How about a mini-lecture on white balance? What you see is not always what you see. In other words, what your mind perceives is not always what is really there. Color is one of those cases. The human eye (actually the human brain but you know what I mean) is very good at auto white balance. It’s so good at white balancing that most people don’t even realize that it is happening.
Every different type of light source produces light of a different color. The same object lit by those different sources will reflect different colors. A white shirt in daylight will look bluish but under an incandescent light will look amber. The purpose of white balancing is to keep white (or grey) objects looking white. If white looks white, then the other colors in the scene should look correct also.
Color temperature:
From Wikipedia - “The color temperature of a light source is the temperature of an ideal black-body radiator that radiates light of comparable hue to that of the light source”. As a black-body heats up, it’s radiant color changes. From red to yellow to blue. A black-body can be a lump of iron or the filament in a light bulb. Color temperature is measured in Kelvin. Black-body radiation tends to be full spectrum but will shift up or down depending on the temperature.
Some typical color temperatures:
1,850K – Candle Flame
2,500-2,800K – Incandescent bulbs
2,800-3,200K – Halogen bulbs
5,500 – 6,500 – Daylight (noon)
Fluorescent and LED lights:
Since fluorescents and LEDs produce white light using phosphors, they tend not to have full spectrums but rather several spikes that are perceived by most as full spectrum white light. These types of lights can also have spikes in colors that are not related to color temperature (color temperature adjustments typically deal with amber – blue adjustments) such the greenish tints that many inexpensive fluorescents have. This can make it more difficult to get good color balance with these types of light. Having said this, color corrected fluorescents and LEDs are getting better.
So what does this all mean? Most of the times you want to light a scene with all the lights having the same color temperature. While the pros will use gels etc. to get all of the light sources in a scene to have the same color value it is usually easier to just use the same type of light (at least the same color temperature) to light everything in the scene.
All the lighting is the same color temperature; now what?
If you are using a digital camera (back in the day, you had to use different film for different color temps), you should be able to use the “White Balance” function to get the proper colors. To do a white balance, set up the lighting and point the camera at a white object (a white balance card is the best but anything white can be used) and tell the camera to do a white balance.

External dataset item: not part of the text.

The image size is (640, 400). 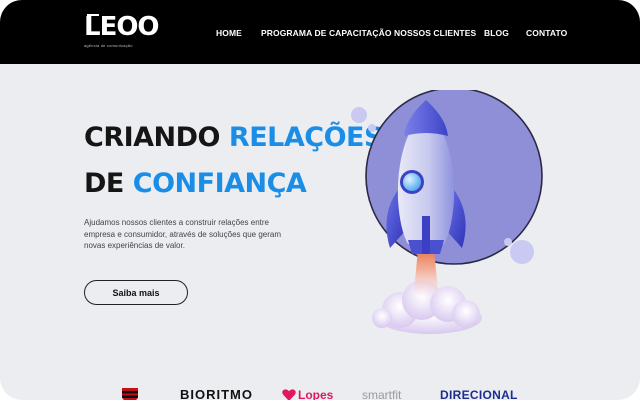 What do you see at coordinates (104, 184) in the screenshot?
I see `hero-title-word: DE` at bounding box center [104, 184].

The camera will then analyze the image assuming that it should be white. It will then adjust the red, green or blue values so that they are in balance (for white or grey colors the rgb values should all be equal). The camera will continue to use these adjusted values until you do another white balance. As long as your lighting stays the same, the white balance should stay the same. If you change the lighting, then do another white balance.

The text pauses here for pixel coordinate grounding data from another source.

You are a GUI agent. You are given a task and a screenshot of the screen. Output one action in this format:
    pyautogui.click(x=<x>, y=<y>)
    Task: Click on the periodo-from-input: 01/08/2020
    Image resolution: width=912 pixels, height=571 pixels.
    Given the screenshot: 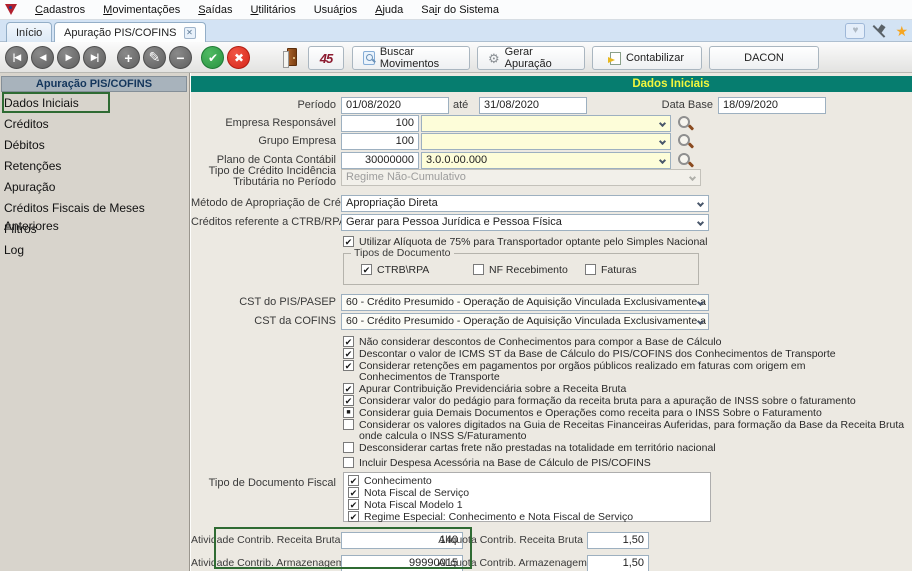 What is the action you would take?
    pyautogui.click(x=395, y=106)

Why not use Auto White Balance? When a digital camera is using auto WB, it is constantly analyzing the image and trying to guess at white is supposed to be. Sometimes it’s right and sometimes not so right. If at all practical, I prefer to do a manual white balance every time the lighting changes.

The image above is an example of mixed lighting. Half of the scene is lit by indoor lights and half of the scene is daylight lit. Notice the color of the white wedding dress and the white table cloths (in the back). This image is color balanced for daylight. The table cloths look white and the dress looks yellow. If the image was balanced for the indoor light, the dress would look white and table cloths would look blue.